Inertial Navigation System (INS)(NGMARS™)
 
Archangel is currently developing a Navigation Grade version of the MARS™ device and MARS™ based Inertial Measurement Unit (IMU), under the Defense Advanced Research Project Agency (DARPA) Navigation Grade Integrated Micro-Gyroscope (NGIMG) program. The new technology is called NGMARS™. Other members of the Archangel NGMARS™ team include AMSTC (Auburn University), MEMS Optical (Huntsville) and SAIC (Huntsville).

The general purpose of this competitively awarded DARPA contract is to investigate innovative approaches that enable revolutionary advances in science, devices, or systems.  The specific purpose is to develop a micro-electro-mechanical systems (MEMS) implementation of NGIMG, with the ultimate objective being the realization of tiny, low-power, rotation rate sensors capable of achieving performance, commensurate with requirements for GPS-denied navigation of small platforms, including individual soldiers, unmanned (micro) air vehicles, unmanned underwater vehicles, and even tiny (e.g., insect-sized) robots. By harnessing the advantages of micro-scale miniaturization, the NGIMG program is expected to yield tiny (if not chip-scale) gyroscopes with navigation-grade performance characteristics Successful completion of this 54 month project will enable completely autonomous navigation without any reliance on GPS. Project goals are gyro bias stability of 0.1°/hr and angular random walk of 0.005°/vhr in a one cubic cm package using less than 100mW of power for a six axis IMU.
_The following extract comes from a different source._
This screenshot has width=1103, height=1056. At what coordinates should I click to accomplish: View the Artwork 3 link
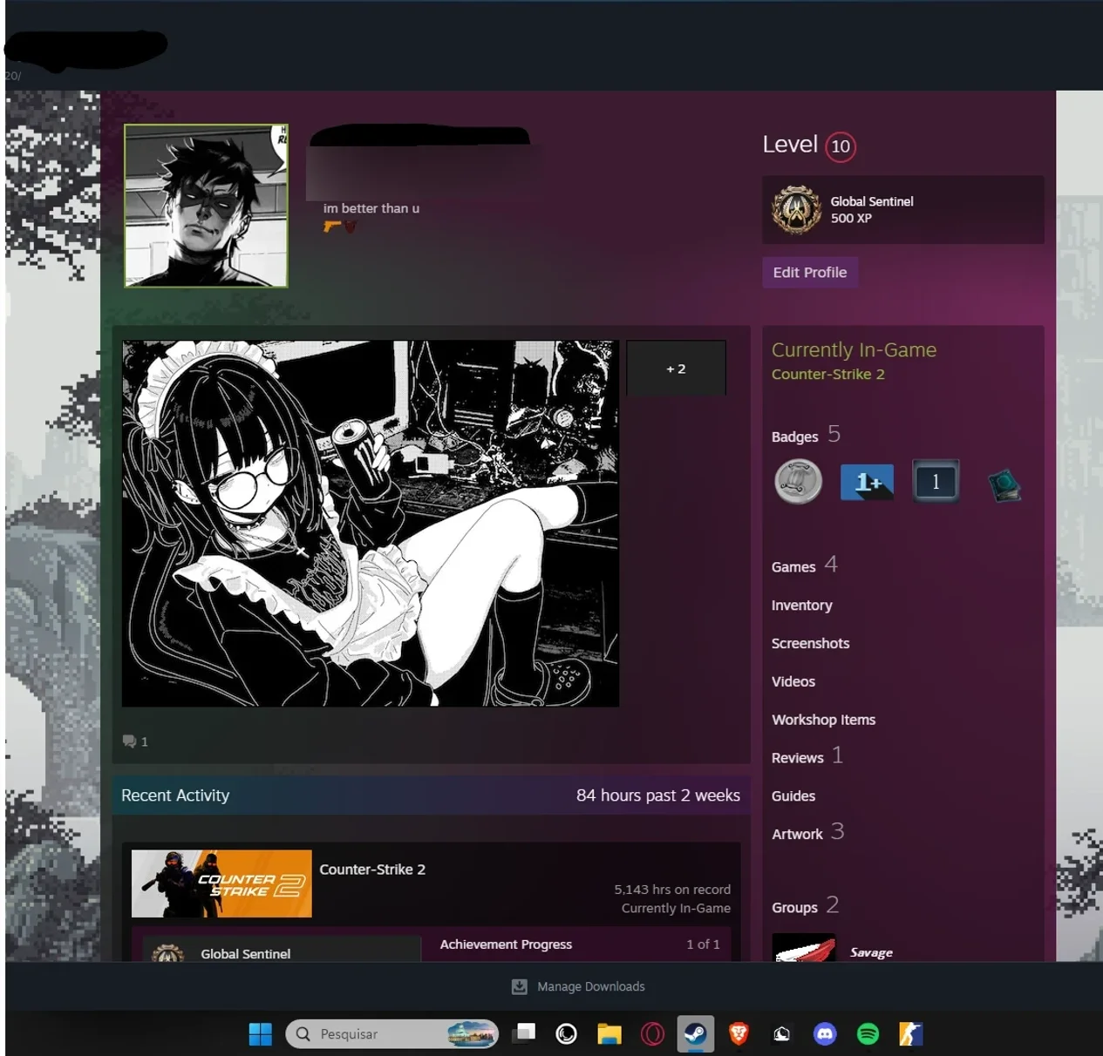tap(807, 833)
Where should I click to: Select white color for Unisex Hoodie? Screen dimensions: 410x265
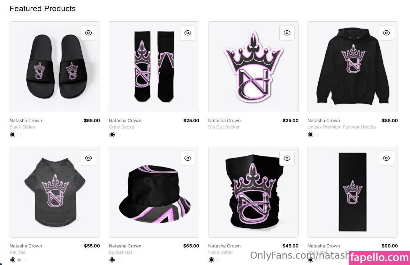pos(317,135)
NGIMG-enabled devices with characteristics similar to that listed above and achieved via low cost, batch fabrication methods are expected to enable a myriad of strategic capabilities. In particular, the sheer portability of the rotation rate sensors sought by the NGIMG program should introduce a host of new applications and deployment scenarios, including wearable inertial measurement units (IMU’s) for dismounted warriors, capable of GPS-denied navigation for lengthy periods; small IMUs for unmanned air and underwater vehicles, and for guidance of small, long-range munitions; and tiny IMUs for insect-like robots intended for a variety of future applications, including first warning perimeter sensing. Together with chip-scale atomic clocks (CSACs) and location-tracking algorithms that harness additional kinetic information (e.g., biokinetic), chip-scale NGIMGs should allow man-portable dead-reckoning devices with unprecedented precision, with and without GPS. By enabling a swelling of applications, as illustrated above, miniaturization via NGIMG technology is expected to generate a need for high volume manufacturing that, together with wafer-level batch fabrication methods enabled by MEMS technology, should substantially lower the cost of miniature navigation systems, and thus, further fuel expansion of the application suite for NGIMG technology.